Pinecone Integration Testing: Index Operations, Namespaces, and Validation

Pinecone Integration Testing: Index Operations, Namespaces, and Validation

Pinecone is a managed vector database used in production RAG systems, semantic search, and recommendation engines. Testing Pinecone integrations differs from testing local databases — you're working with a remote, managed service, which introduces network latency, eventual consistency, and cost considerations.

This guide covers integration testing strategies for Pinecone: index operations, namespace isolation, upsert/query validation, and how to structure tests for both serverless and pod-based indexes.

Testing Strategy for Pinecone

Pinecone tests fall into three categories:

1. Unit tests (no Pinecone calls): Test your application code that builds queries, processes results, and handles errors. Use mocks.

2. Integration tests (Pinecone test index): Test against a dedicated test index in Pinecone. These are slower (100-500ms per operation) and cost real money, but verify that your code works with the actual Pinecone API.

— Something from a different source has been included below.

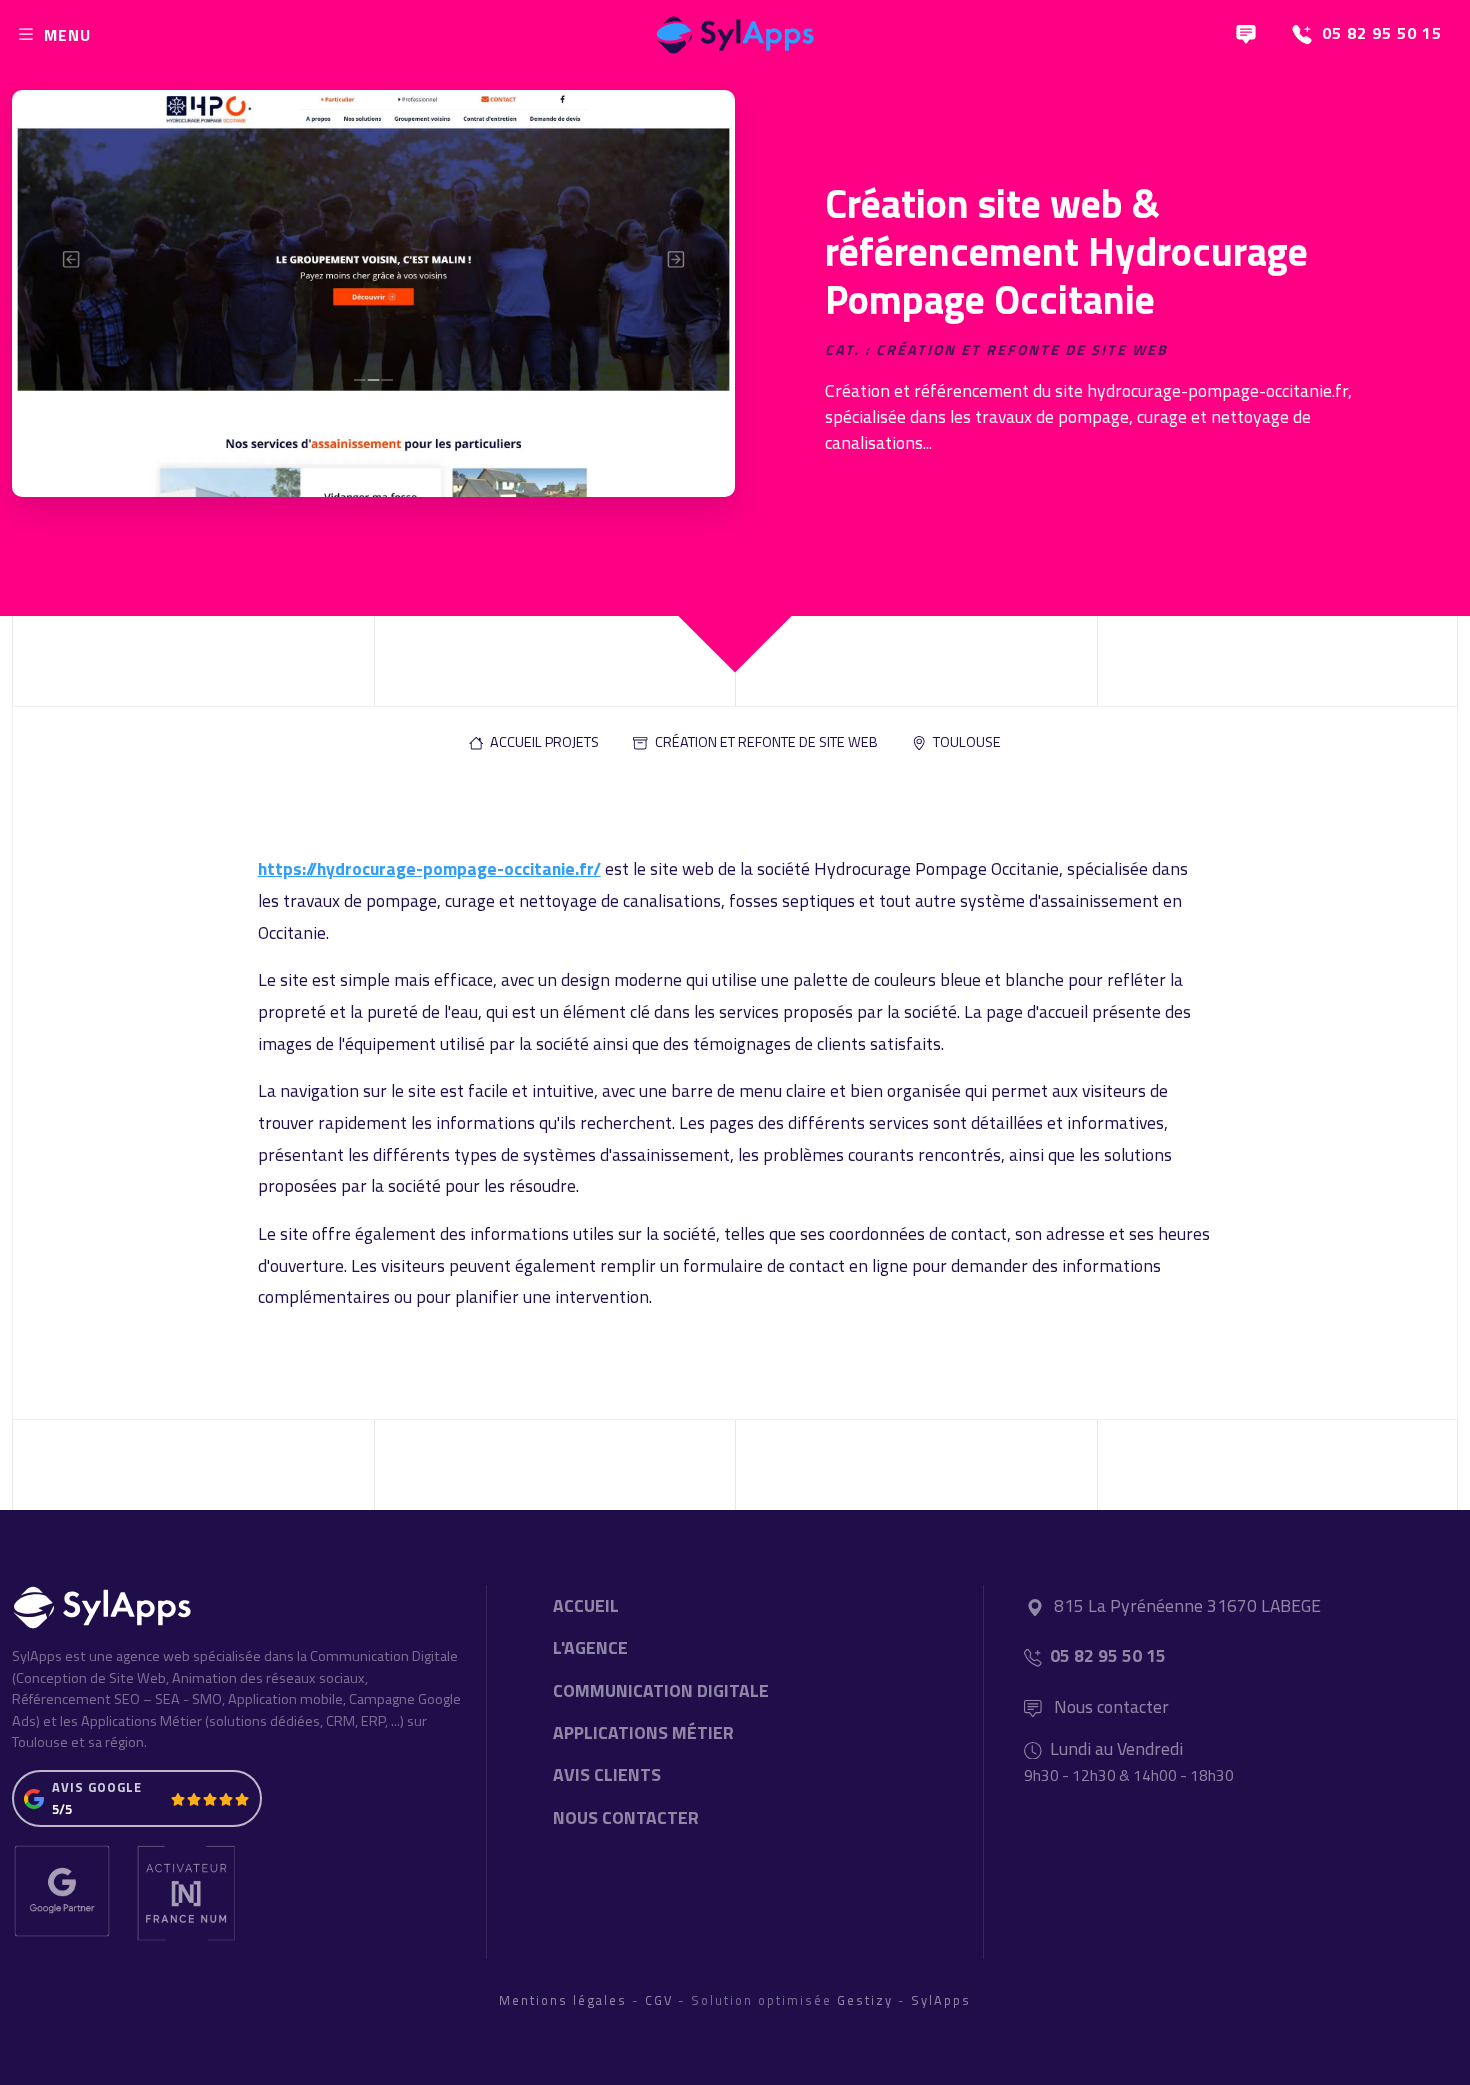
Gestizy (865, 2000)
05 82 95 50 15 (1108, 1655)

3. Smoke tests (production index): Minimal tests against the real index to verify deployment health. Very few, read-only.

Structure your CI to run unit tests on every commit, integration tests on PRs and scheduled runs, and smoke tests after deploy.

Setup

pip install pinecone-client pytest pytest-asyncio python-dotenv
# tests/conftest.py
import pytest
import os
import time
from pinecone import Pinecone, ServerlessSpec

@pytest.fixture(scope="session")
def pc():
    """Pinecone client for the test session."""
    api_key = os.environ.get("PINECONE_TEST_API_KEY")
    if not api_key:
        pytest.skip("PINECONE_TEST_API_KEY not set — skipping Pinecone integration tests")
    return Pinecone(api_key=api_key)

@pytest.fixture(scope="session")
def test_index_name():
    return f"integration-test-{int(time.time())}"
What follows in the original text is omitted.